Records shown |
::::
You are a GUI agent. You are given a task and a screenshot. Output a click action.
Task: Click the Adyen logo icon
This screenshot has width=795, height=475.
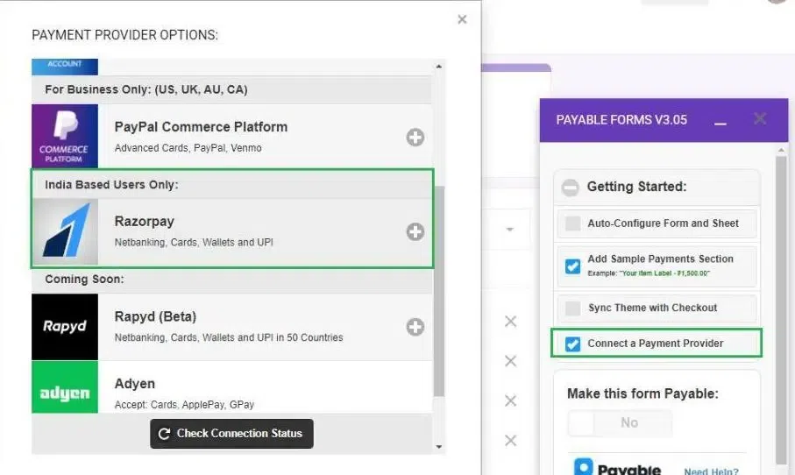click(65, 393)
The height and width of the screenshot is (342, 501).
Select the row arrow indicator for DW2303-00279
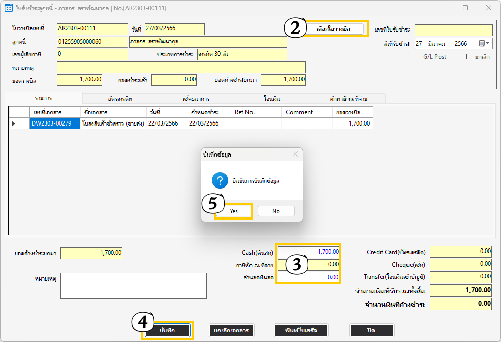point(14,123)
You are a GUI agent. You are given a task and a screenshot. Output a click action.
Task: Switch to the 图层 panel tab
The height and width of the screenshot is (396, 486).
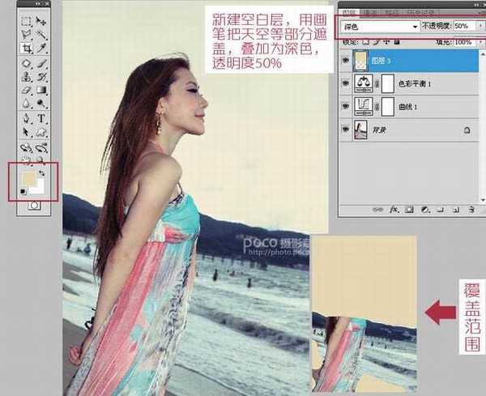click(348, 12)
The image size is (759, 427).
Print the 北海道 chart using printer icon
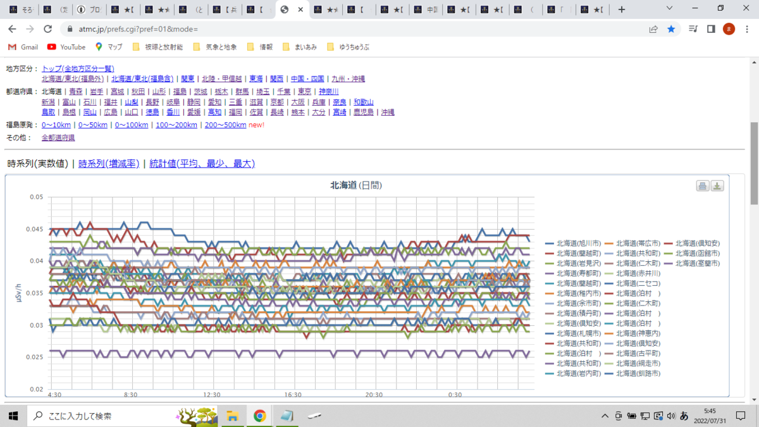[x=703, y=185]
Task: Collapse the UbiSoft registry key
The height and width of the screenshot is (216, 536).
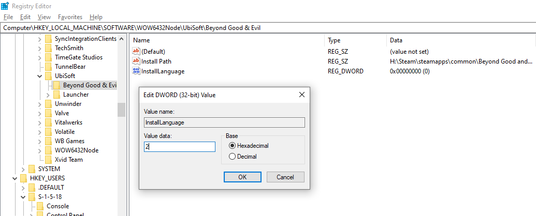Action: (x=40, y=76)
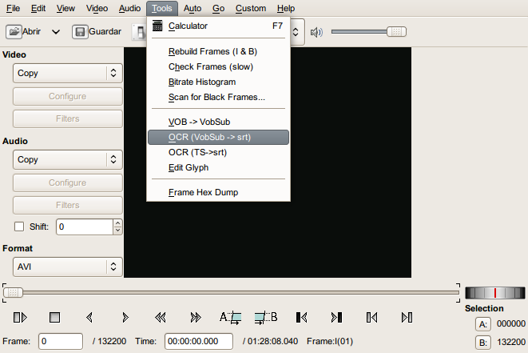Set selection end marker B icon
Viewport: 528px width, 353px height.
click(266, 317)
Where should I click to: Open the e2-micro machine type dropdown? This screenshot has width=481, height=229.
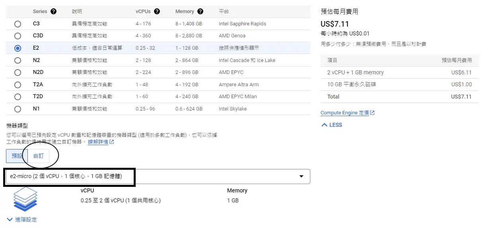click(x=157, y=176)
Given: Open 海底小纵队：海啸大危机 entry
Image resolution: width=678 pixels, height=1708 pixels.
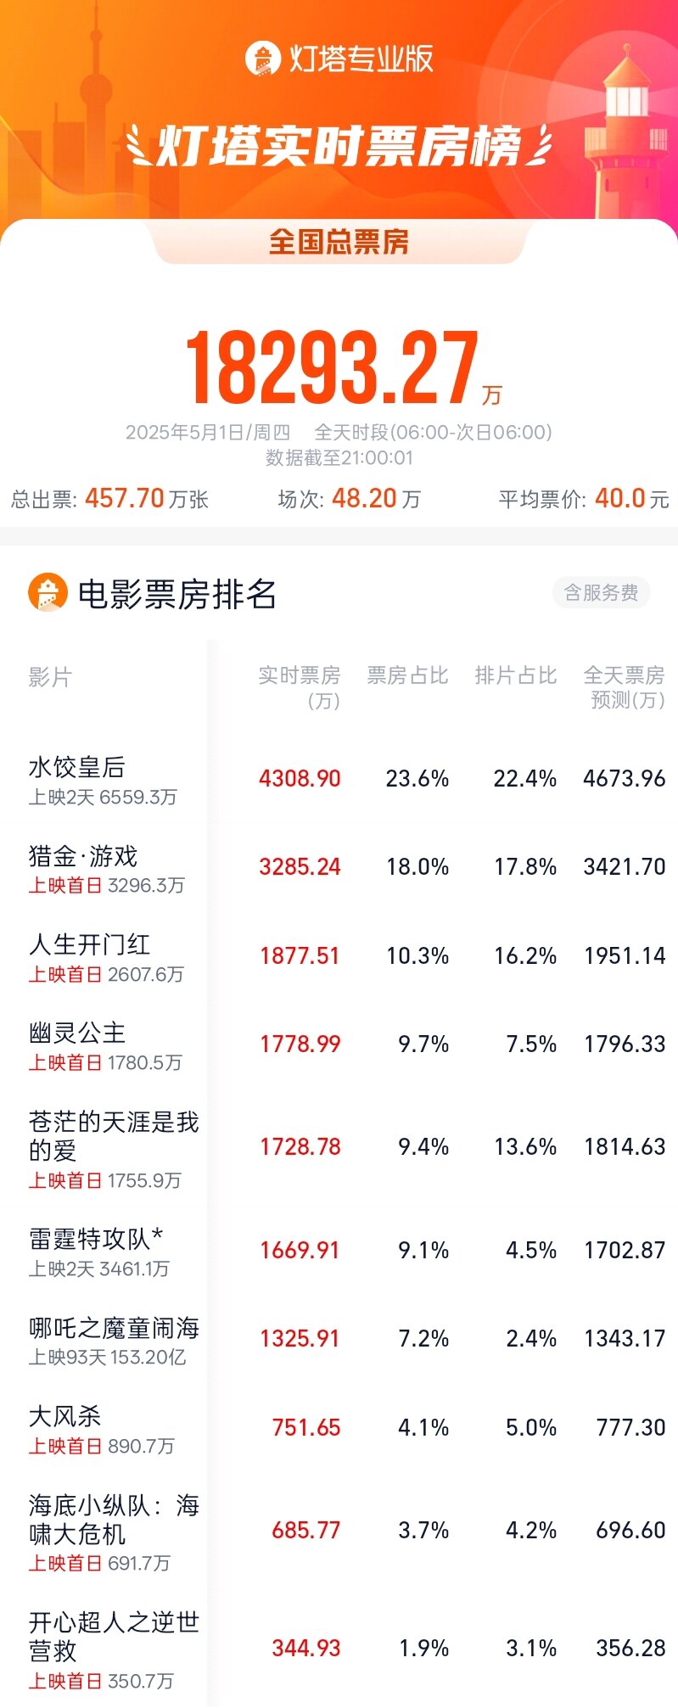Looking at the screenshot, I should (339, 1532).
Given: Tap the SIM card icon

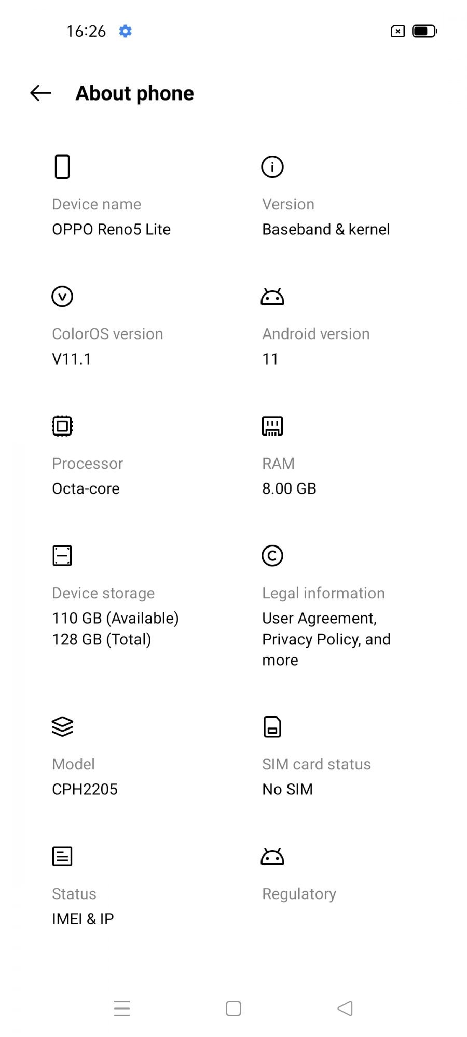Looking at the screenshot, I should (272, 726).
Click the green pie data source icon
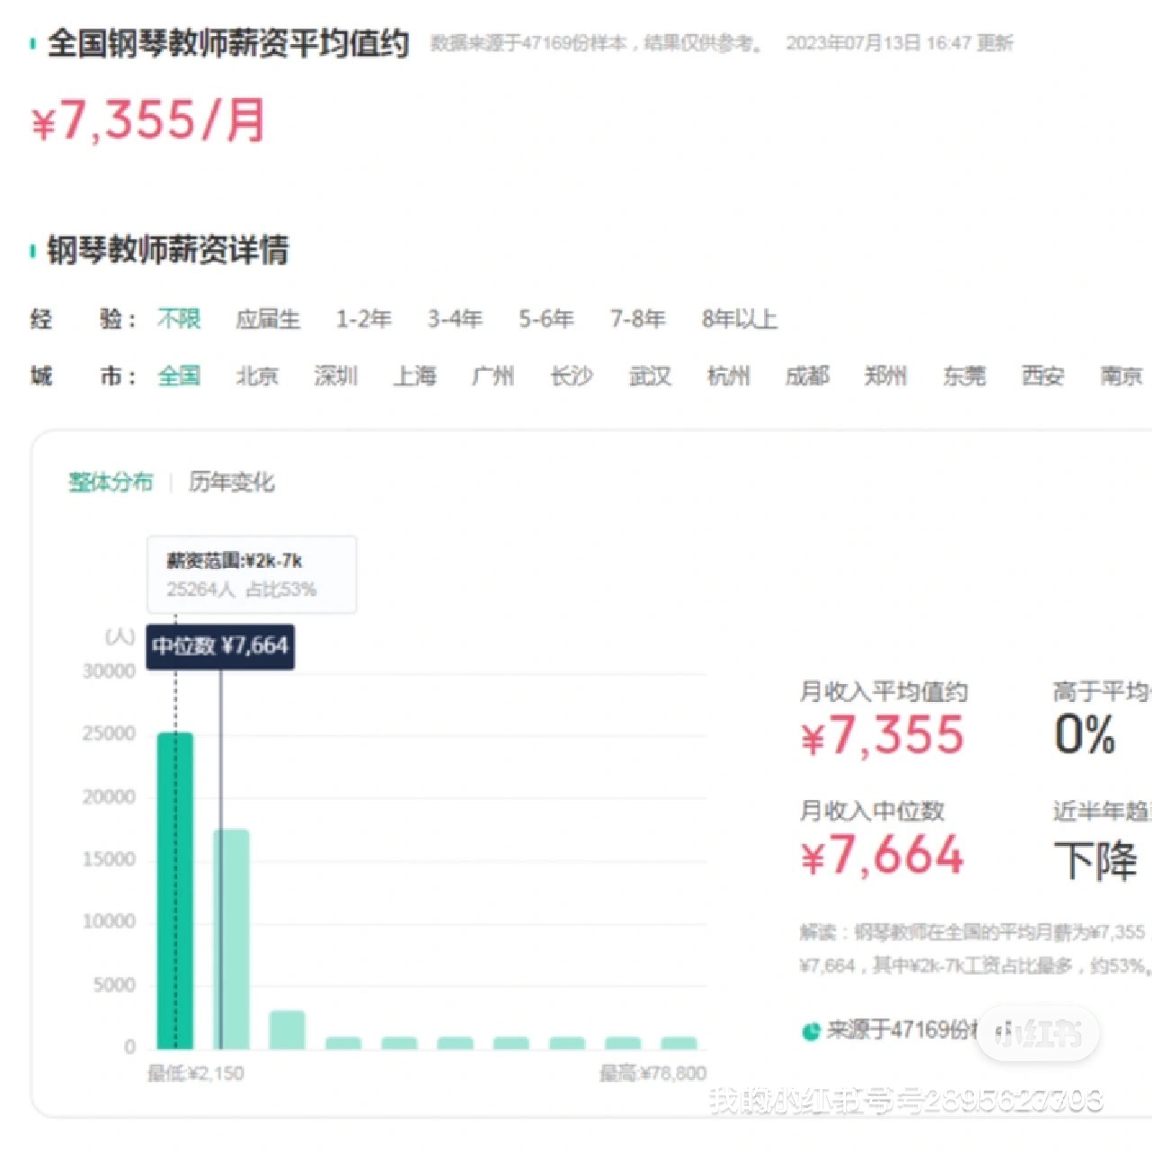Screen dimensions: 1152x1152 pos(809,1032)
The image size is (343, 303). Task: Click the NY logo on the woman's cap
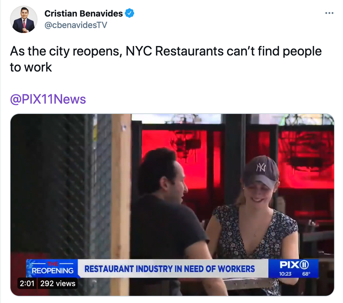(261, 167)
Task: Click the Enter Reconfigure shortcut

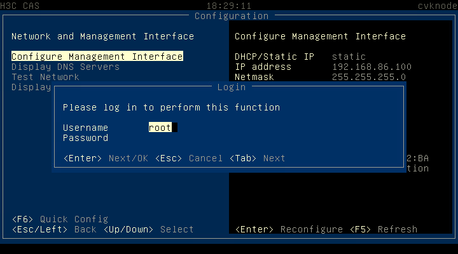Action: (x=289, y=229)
::::
Exercise description | Set down the entries above exactly; no pictures belong in the copy.

Result of the task |
You are a GUI agent. You are given a task and a screenshot. Output a click action.
Task: Click the Adyen logo icon
This screenshot has width=795, height=475.
click(65, 393)
The height and width of the screenshot is (342, 501).
Select the row arrow indicator for DW2303-00279
point(14,123)
You are a GUI agent. You are given a task and a screenshot. Output a click action.
Task: Switch to the 图层 panel tab
The height and width of the screenshot is (396, 486).
click(348, 12)
The image size is (759, 427).
Print the 北海道 chart using printer icon
[x=703, y=185]
Task: Collapse the UbiSoft registry key
The height and width of the screenshot is (216, 536).
Action: (x=40, y=76)
Set selection end marker B icon
Viewport: 528px width, 353px height.
click(266, 317)
Where should I click to: Open the e2-micro machine type dropdown? This screenshot has width=481, height=229.
click(x=157, y=176)
Given: Open 海底小纵队：海啸大危机 entry
Image resolution: width=678 pixels, height=1708 pixels.
Looking at the screenshot, I should (339, 1532).
Given: Tap the SIM card icon

Looking at the screenshot, I should (272, 726).
Click the green pie data source icon
Screen dimensions: 1152x1152 pos(809,1032)
The image size is (343, 303). Task: Click the NY logo on the woman's cap
(261, 167)
Task: Click the Enter Reconfigure shortcut

Action: (x=289, y=229)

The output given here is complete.